* **Work to complete**: Give back an exact copy of the lines in the records below, from the line that has "Ancient Quest of Saqqarah (67, 2511)" through the line that has "Português (40, 2279)", and nothing besides.

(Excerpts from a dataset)
__________

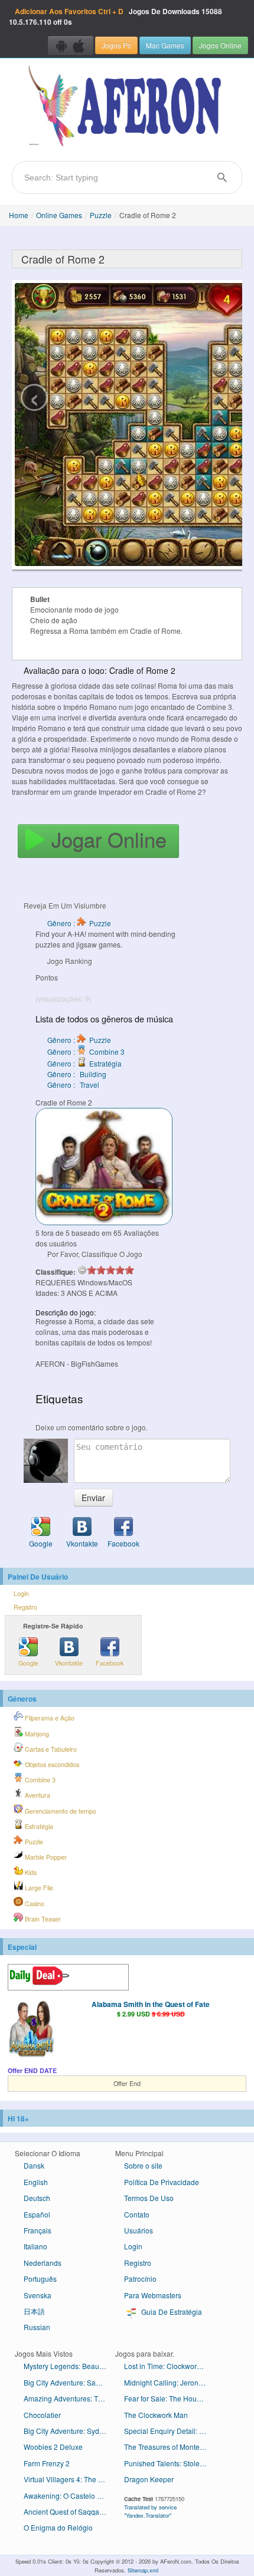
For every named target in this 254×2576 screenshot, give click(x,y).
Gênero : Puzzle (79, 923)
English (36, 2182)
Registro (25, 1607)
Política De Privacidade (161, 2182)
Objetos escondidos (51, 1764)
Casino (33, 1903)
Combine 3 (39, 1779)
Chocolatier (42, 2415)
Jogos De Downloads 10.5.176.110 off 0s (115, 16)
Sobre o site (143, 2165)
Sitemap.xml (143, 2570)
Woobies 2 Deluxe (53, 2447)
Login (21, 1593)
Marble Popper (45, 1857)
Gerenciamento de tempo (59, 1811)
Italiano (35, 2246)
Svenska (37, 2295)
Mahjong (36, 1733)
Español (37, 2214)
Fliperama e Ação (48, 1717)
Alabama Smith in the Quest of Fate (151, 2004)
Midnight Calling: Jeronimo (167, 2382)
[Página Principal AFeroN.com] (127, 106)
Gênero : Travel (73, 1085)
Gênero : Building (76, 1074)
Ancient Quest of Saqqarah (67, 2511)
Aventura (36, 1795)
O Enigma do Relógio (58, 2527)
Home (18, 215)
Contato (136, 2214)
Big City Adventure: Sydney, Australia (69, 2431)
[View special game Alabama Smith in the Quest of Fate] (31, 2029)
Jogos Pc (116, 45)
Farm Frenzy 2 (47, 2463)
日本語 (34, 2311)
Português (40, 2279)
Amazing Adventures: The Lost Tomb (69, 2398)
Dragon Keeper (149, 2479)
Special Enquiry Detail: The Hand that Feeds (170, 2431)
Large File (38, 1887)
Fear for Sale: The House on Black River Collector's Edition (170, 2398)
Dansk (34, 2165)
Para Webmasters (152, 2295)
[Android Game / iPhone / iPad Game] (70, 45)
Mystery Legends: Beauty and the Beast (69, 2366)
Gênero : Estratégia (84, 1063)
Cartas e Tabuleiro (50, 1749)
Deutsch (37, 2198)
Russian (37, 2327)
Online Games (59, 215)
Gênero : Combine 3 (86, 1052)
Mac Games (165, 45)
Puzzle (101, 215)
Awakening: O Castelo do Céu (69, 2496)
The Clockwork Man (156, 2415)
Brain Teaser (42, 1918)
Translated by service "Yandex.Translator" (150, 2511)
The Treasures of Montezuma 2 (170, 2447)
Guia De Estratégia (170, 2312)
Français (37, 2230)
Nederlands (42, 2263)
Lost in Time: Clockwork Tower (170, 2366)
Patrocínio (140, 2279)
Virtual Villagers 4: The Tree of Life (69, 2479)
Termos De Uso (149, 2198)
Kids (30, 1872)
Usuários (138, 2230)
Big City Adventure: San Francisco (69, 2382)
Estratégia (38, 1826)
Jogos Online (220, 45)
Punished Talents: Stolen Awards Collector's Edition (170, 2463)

__________

* **Exercise solution**:
Ancient Quest of Saqqarah (67, 2511)
Aventura (36, 1795)
O Enigma do Relógio (58, 2527)
Home (18, 215)
Contato (136, 2214)
Big City Adventure: Sydney, Australia (69, 2431)
[View special game Alabama Smith in the Quest of Fate] (31, 2029)
Jogos Pc (116, 45)
Farm Frenzy 2 (47, 2463)
日本語 (34, 2311)
Português (40, 2279)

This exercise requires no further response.